Le recours à des tests similaires (compréhension d’une phrase complexe et manipulation d’une pince pour saisir un objet), mais en utilisant l’imagerie médicale, IRM et scanners, a par la suite, en 2021, conforté leurs premiers résultats (1). « Ils ont permis de mettre en avant, pour la première fois, de façon très nette, que les zones cérébrales activées pour effectuer ces deux tâches sont exactement les mêmes. Les deux utilisent les mêmes ressources neuronales », ajoute Claudio Brozzoli.

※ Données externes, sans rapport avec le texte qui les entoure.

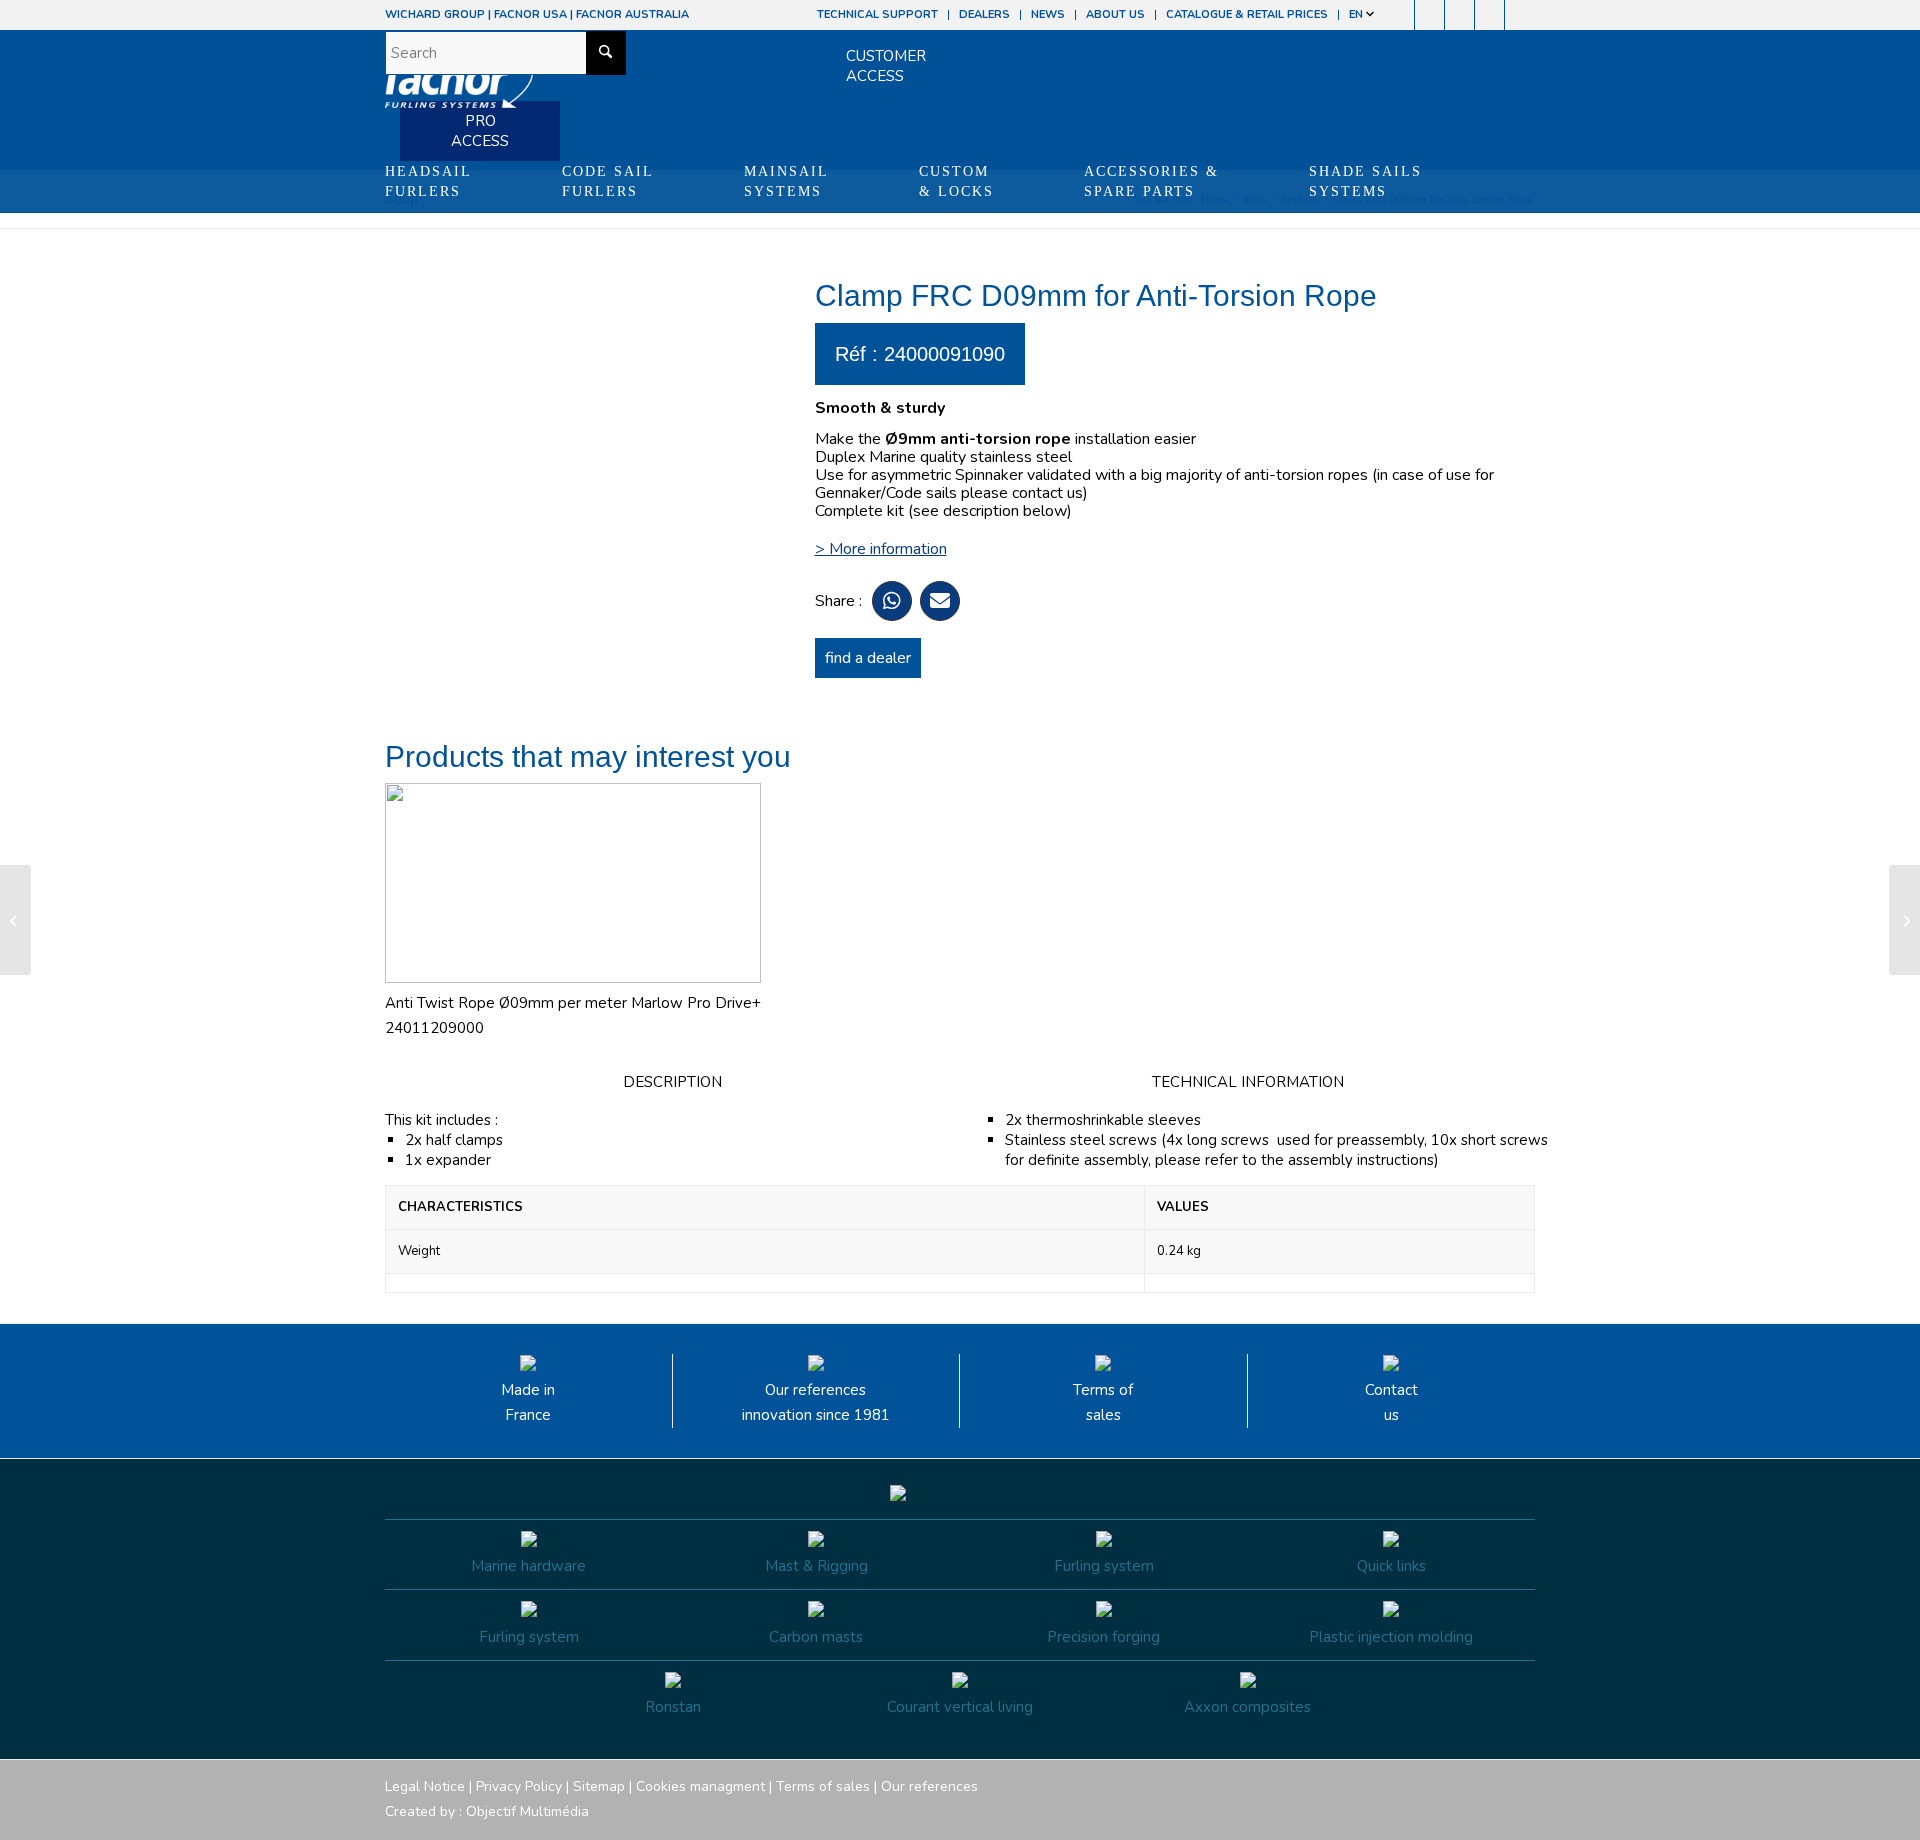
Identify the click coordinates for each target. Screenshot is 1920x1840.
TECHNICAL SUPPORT (877, 14)
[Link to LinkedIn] (1520, 15)
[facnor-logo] (459, 90)
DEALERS (984, 14)
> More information (881, 549)
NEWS (1048, 14)
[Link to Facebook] (1399, 15)
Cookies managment (700, 1786)
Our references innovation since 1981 (816, 1402)
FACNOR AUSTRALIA (632, 14)
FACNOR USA (530, 14)
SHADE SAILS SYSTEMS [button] (1365, 181)
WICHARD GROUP (435, 14)
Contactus (1391, 1402)
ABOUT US (1115, 14)
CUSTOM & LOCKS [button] (956, 181)
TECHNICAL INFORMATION (1248, 1082)
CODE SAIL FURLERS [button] (608, 181)
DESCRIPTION (672, 1082)
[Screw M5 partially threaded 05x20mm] (15, 920)
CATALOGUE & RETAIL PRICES (1247, 14)
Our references (929, 1786)
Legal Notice (425, 1786)
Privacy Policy (519, 1786)
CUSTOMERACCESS (886, 66)
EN (1357, 14)
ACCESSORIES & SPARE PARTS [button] (1151, 181)
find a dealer (868, 658)
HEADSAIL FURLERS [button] (428, 181)
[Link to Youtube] (1459, 15)
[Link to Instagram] (1429, 15)
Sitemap (599, 1786)
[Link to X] (1489, 15)
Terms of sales (1103, 1402)
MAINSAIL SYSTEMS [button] (786, 181)
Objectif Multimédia (527, 1811)
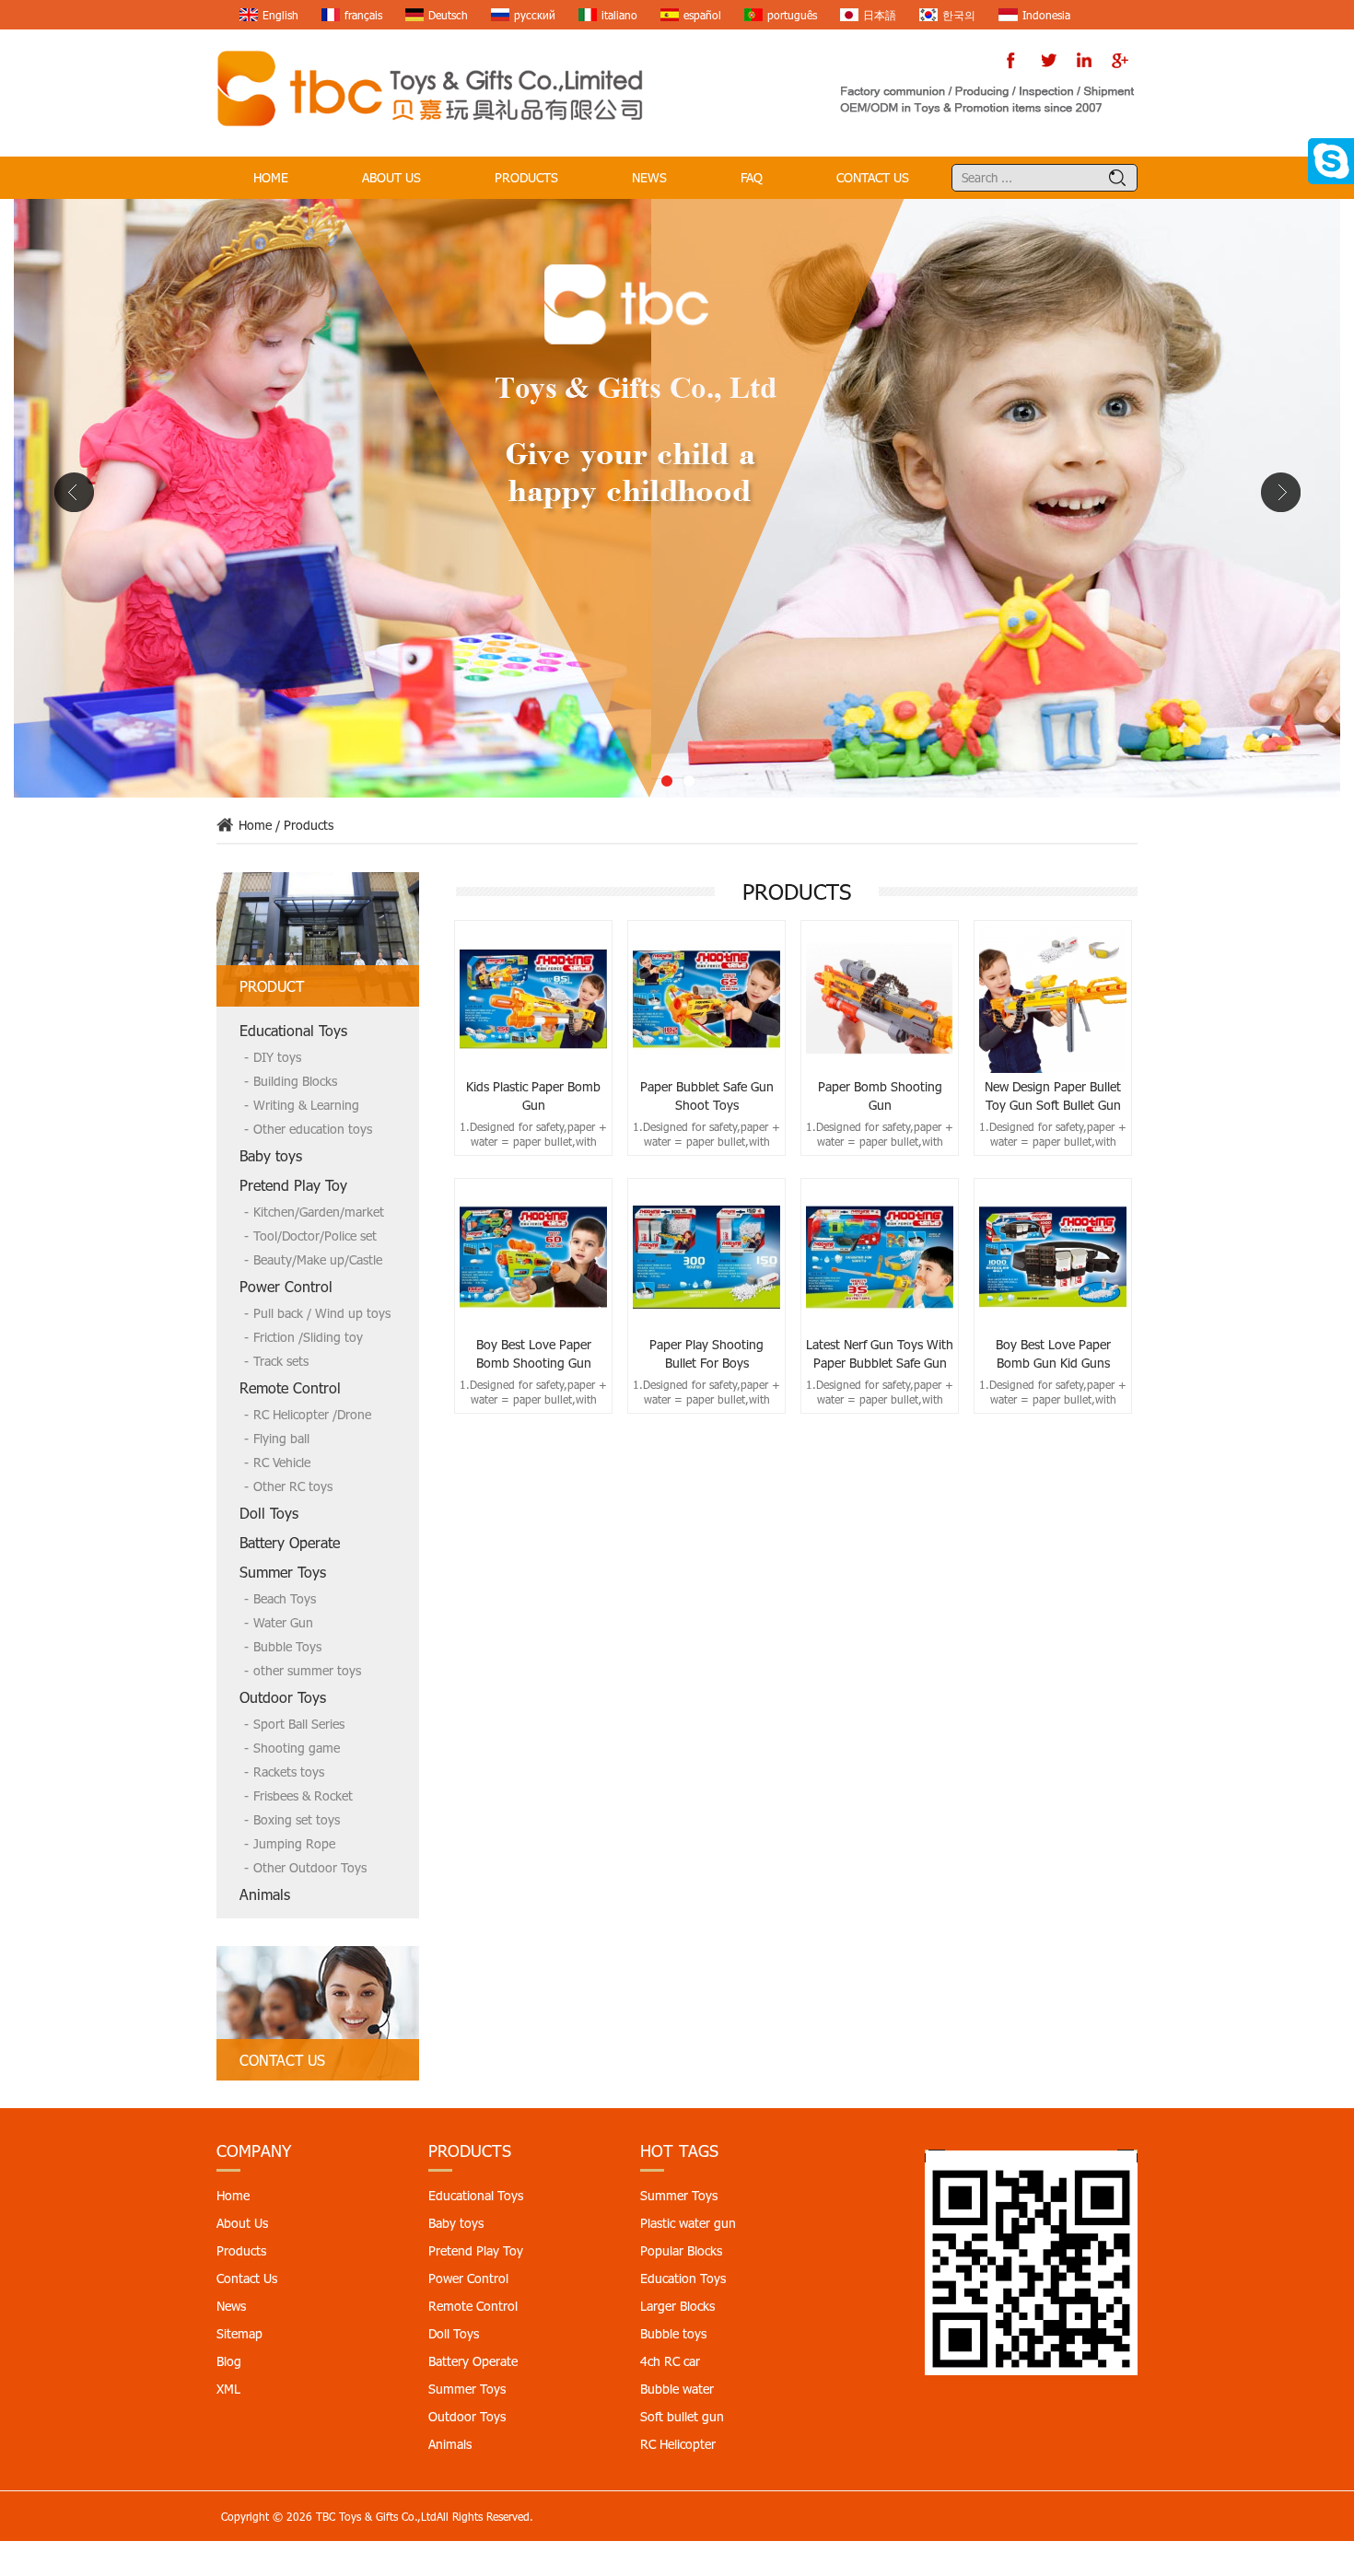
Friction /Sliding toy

Grâce au maniement des outils, l’homme préhistorique aurait accédé au langage
Le fameux préjugé voulant qu’un intello serait forcément un piètre bricoleur et inversement pour les manuels, tombe dès lors à plat. « Le problème est en effet que l’on a considéré pendant longtemps l’intellectuel et notamment le langage, haute fonction cognitive, comme séparés de tout ce qui est moteur et sensoriel. Mais cela n’est pas tenable, on voit bien que parler nécessite de produire du son, articuler de façon fine… La sensorialité et la motricité sont très liées au langage », souligne le chercheur de l’Inserm, pour qui ce type d’études pourrait aussi permettre de mieux comprendre comment le langage a pu émerger chez l’homme.
L’hypothèse avait été ainsi émise qu’à la préhistorique, pendant l’explosion technologique, lorsque l’homme a commencé à utiliser des outils, s’est produit le développement de la partie plus frontale du cerveau et de ce fait des capacités langagières, « mais sans ce que cela soit vraiment prouvé. »
Manuel et intellectuel, au contraire, s’auto-stimulent
L’étude publiée fin 2021 dans Science révèle d’autres résultats tout aussi étonnants. Les participants étaient également invités à réaliser une tâche de compréhension syntaxique avant et après un entraînement moteur de 30 minutes avec la pince. L’effet a été immédiat et pour tous : de meilleures performances tant dans la réalisation de la tâche intellectuelle que celle manuelle. « Manier au préalable l’outil en effet améliore nos compétences langagières et inversement », confirme Claudio Brozzoli, pour qui l’effet stimulant de l’un sur l’autre pourrait s’expliquer « par de petits changements plastiques dans le cerveau ou par une sorte de phénomène d’échauffement ou bien les deux en même temps. »
Des études se poursuivent ainsi pour mieux cerner ce phénomène mais également utiliser ces découvertes de manière très concrète dans la rééducation de patients ayant perdu des compétences langagières, comme entraînement cognitif ou même dans l’apprentissage d’une langue étrangère. De quoi bien remettre en question, en tout cas, la domination de l’intellect sur les mains…
(1) Cette étude a été menée par l’Inserm, le CNRL, les universités lyonnaises Claude Bernard et Lumière, en collaboration avec le Karolinska Institute en Suède.